侘び茶、村田珠光が始めて体系化させたのが千利休で、本名は与四郎、法号が宗易。表千家、裏千家、武者小路千家の創始者。千利休は秀吉に切腹を命じられて堺で死んだ、と思っていたが、そのことを示す一次資料はなく、政所に助命を懇願され、細川三斎に守られ、黒田官兵衛に付き従って晩年を九州に過ごした、という説を各種資料より証明していくという一書。松浦名護屋城では秀吉に茶を点てたり、伏見城の設計アイデアを秀吉に進呈したりしたという。そのことをできるだけ同時代の一次資料よりあぶり出している。
切腹はしていない、という一次資料はないが、切腹していたとしたらこういう記述、書きっぷりにはならないはず、という書状が複数示されている。公家の日記、晴豊記、時慶記、鈴木新兵衛の書状、多聞院日記、北野社家日記がそれら一次資料。
利休が生きていたと思わせる資料は、侍女宰相宛秀吉書状、細川三斎が利休に与えた隠居領300石、前田玄以宛秀吉書状、細川三斎の主張、石州300箇条の記事である。
利休が切腹したというのは、後年、利休の茶の湯の流れをくんでいた江岑宗左が、徳川御三家のひとつ、紀州徳川家に提出した「千利休由緒書」での記述から導かれている。
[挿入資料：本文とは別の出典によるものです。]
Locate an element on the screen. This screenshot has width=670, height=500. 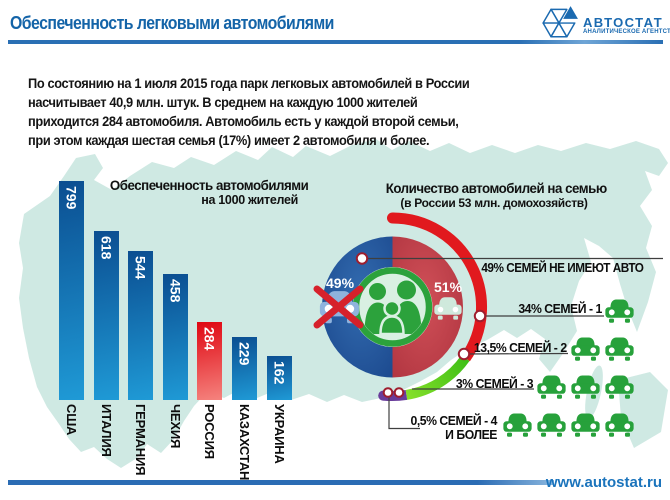
pie-chart-title: Количество автомобилей на семью is located at coordinates (496, 188).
その後、元禄期に「南方録」により千利休が侘び茶の体系を確立したという利休像が成立。利休=侘び茶=切腹、ということが、茶聖、茶道の真髄などの利休の神格化とともに既成事実化されたという。本書内容は以上。
一次資料を丹念に手繰っていき、そこにないものを読み取るという作業には大変な労力が必要であること想像できる。本書中、利休は堺の商人であり、茶の湯を宇治茶のビジネスに役立てていたことが記述されている。特に、秀吉の茶頭として上林家を取り立てるよう秀吉に働きかけていたと。天正年間までは宇治の茶商としては森茶園が筆頭であったが、利休の肝いりで上林が主となり、森が脇となるよう意図的に働きかけたとある。秀吉の力をビジネスに政治利用していた事がわかる。こうした商売人としての無理筋が、ある時秀吉の「勘気を被る」結果になったのかもしれない。利休が侘び茶の真髄とか茶聖というのは、茶道をビジネス化して商売化したいという後年の作り話だという本書内容、うなずける部分が多い。